Select Page
Social Realism & the Art of Colin Moss ARCA

Social Realism & the Art of Colin Moss ARCA

Social Realism & the Art of Colin Moss ARCA

Colin Moss was a social realist [who] applied firm draughtsmanship and the forceful vision of European expressionism to the docks and terraces of his native Ipswich. There he drew and painted scenes of ordinary life – men in the pub, women eating sandwiches in the park or bending on doorsteps to pick up milk. “I draw working-class people because they are more interesting than middle-class people,” he said. “I have no political allegiances.”

Ian Collins – The Guardian (January 2006)

Colin Moss, “Over the Garden Fence”, 1947

Colin’s passion for social realism dated back to his student days at the Royal College of Art. His 1936 painting, Hunger Marches, was part of his Diploma show in 1937. Based on the 1936 march to London by the unemployed men of Jarrow, Colin’s painting captures the dignity of the men, stoically walking through the rain in their capes.

Colin Moss Hunger marches 1936

Colin Moss, “Hunger Marchers”, 1936

His unconventional decision to paint the men as they were seen from behind, emphasised their upright determination as a body of humanity rather than as a collection of individuals. This was a device which would become something of a trade mark in several of Colin’s future work. Even though it is easy to draw some sort of political message out of his work, Colin never once joined a political organisation. His party neutrality meant that people could view his work as a document of post war life; rather than as party propaganda.

Colin Moss, “Uphill Workers”, 1955

Amongst the artistic community in 1930’s Britain there was an intent to show ordinary people doing ordinary things (often referred to as “kitchen-sink” art) and this fascination with the “everyday” became an essential part of Colin’s artistic drive.

Colin Moss, “London Pub Scene”, 1939

Returning to Ipswich after the war he was struck by how much the town resembled a Coronation Street style northern conurbation with little houses around the middle of the town and enormous pubs. In his own words “It was a very Arnold Bennett kind of town”. Post war Ipswich was one that was gritty and tough with rationing still a feature well into the 50s and the majority of the working men employed in heavy industry. Colin’s hostility to sensationalism, gave his work a much more relatable edge as when people would view his work they could see their own experiences reflected in his work.

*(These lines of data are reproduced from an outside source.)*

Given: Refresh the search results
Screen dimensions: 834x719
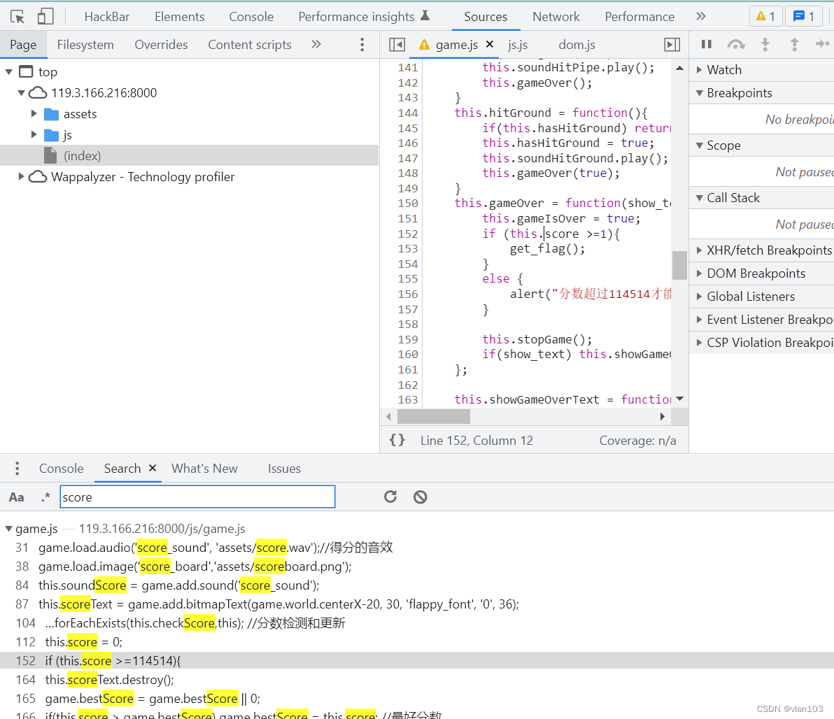Looking at the screenshot, I should click(390, 497).
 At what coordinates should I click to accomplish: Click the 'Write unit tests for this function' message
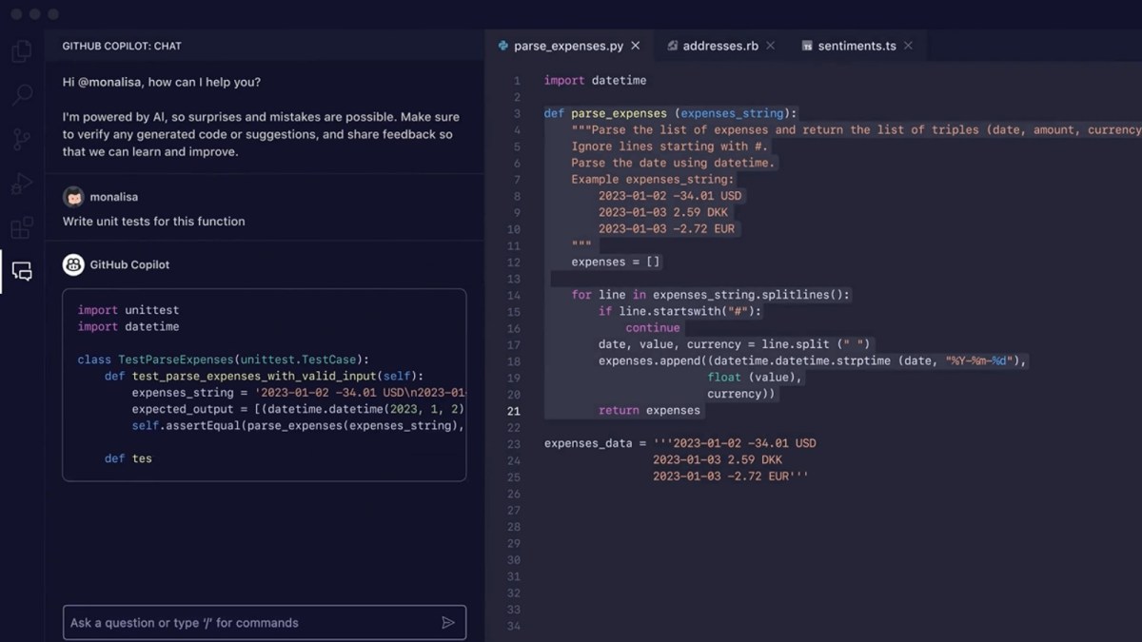(x=152, y=221)
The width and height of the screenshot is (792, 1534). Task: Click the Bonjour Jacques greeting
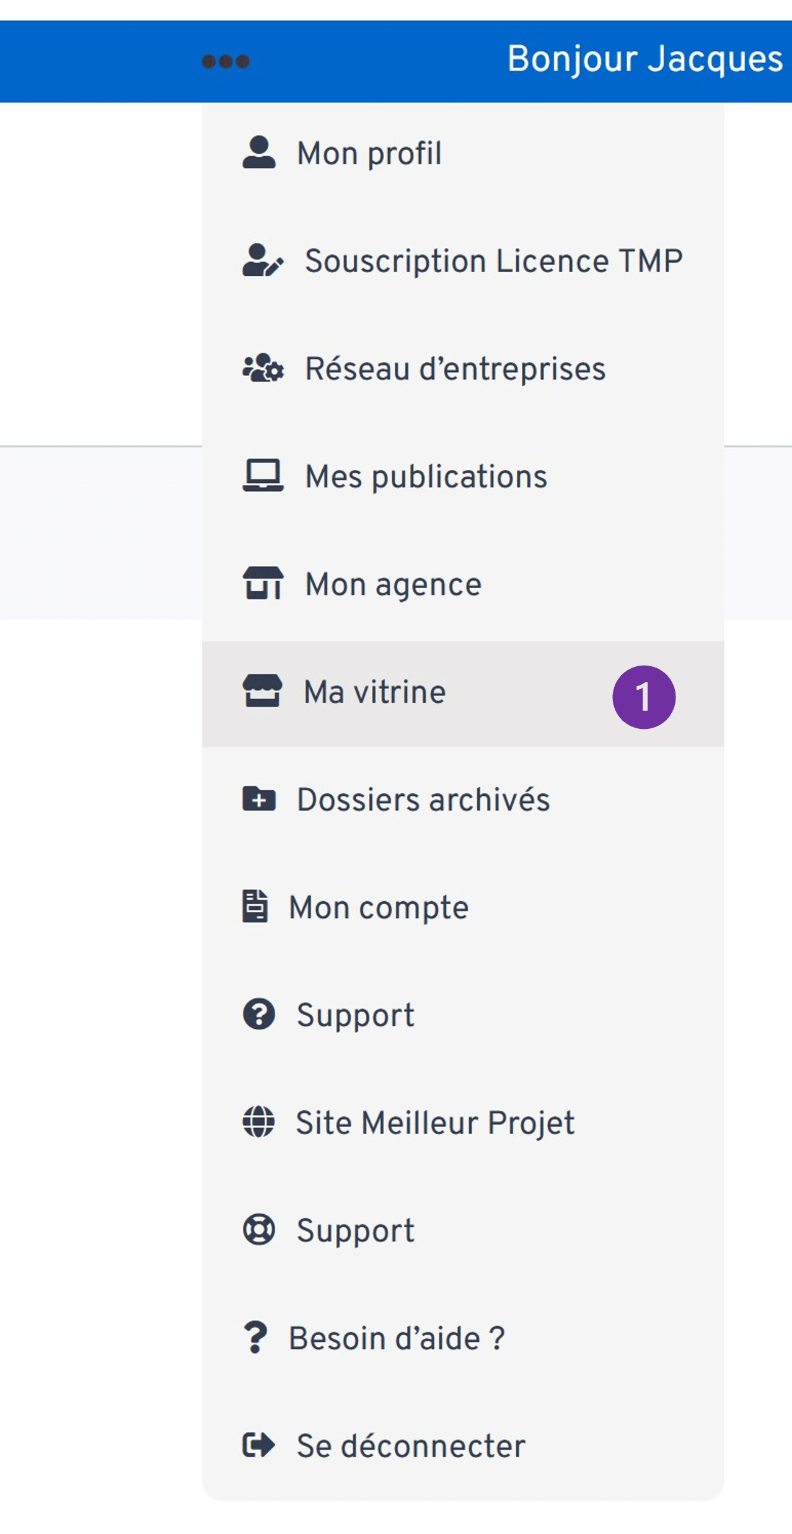645,60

For more information about “Window Cleaner” 1955, click here.

Post-war Ipswich’s industrial heritage included names that were widely known in Britain and across the world. Engineering companies such as Ransomes, Sims & Jeffries, Ransomes & Rapier and Cranes exported goods around the globe and employed generations of Ipswich workers. Colin’s 1950 ink and gouache drawing “Ipswich Cyclists” captures three workmates cycling home in the dark from work. One man leans across to chat to his fellow cyclists and the headlamps of the three bikes glow in the gloom. Interestingly, men on bikes appear quite frequently in Colin’s work as this was the main means of transport for workers before mass affordable cars. In fact, during the 50s, Ipswich was supposed to have more bicycles per head of population than any other town in the country!

Colin Moss Ipswich cyclists 1950

For more information about “Ipswich Cyclists” 1950, click here.

Long hours working hard in the dust and heat at the Ipswich based Ransomes Sims & Jefferies engineering plant was the way of life for thousands of locals. The sound of the Ransomes’ bull horn would summon the men to the RSJ works, which, until the 1960s was on a vast site around Duke Street and Ipswich Dock. “The Bull” kept time, not only for staff of RSJ, but others all around town, including children in the local schools. Despite the above companies dominating life within the town, nowadays the industrial scene in Ipswich is a shell of what it is with most of the factories themselves being demolished.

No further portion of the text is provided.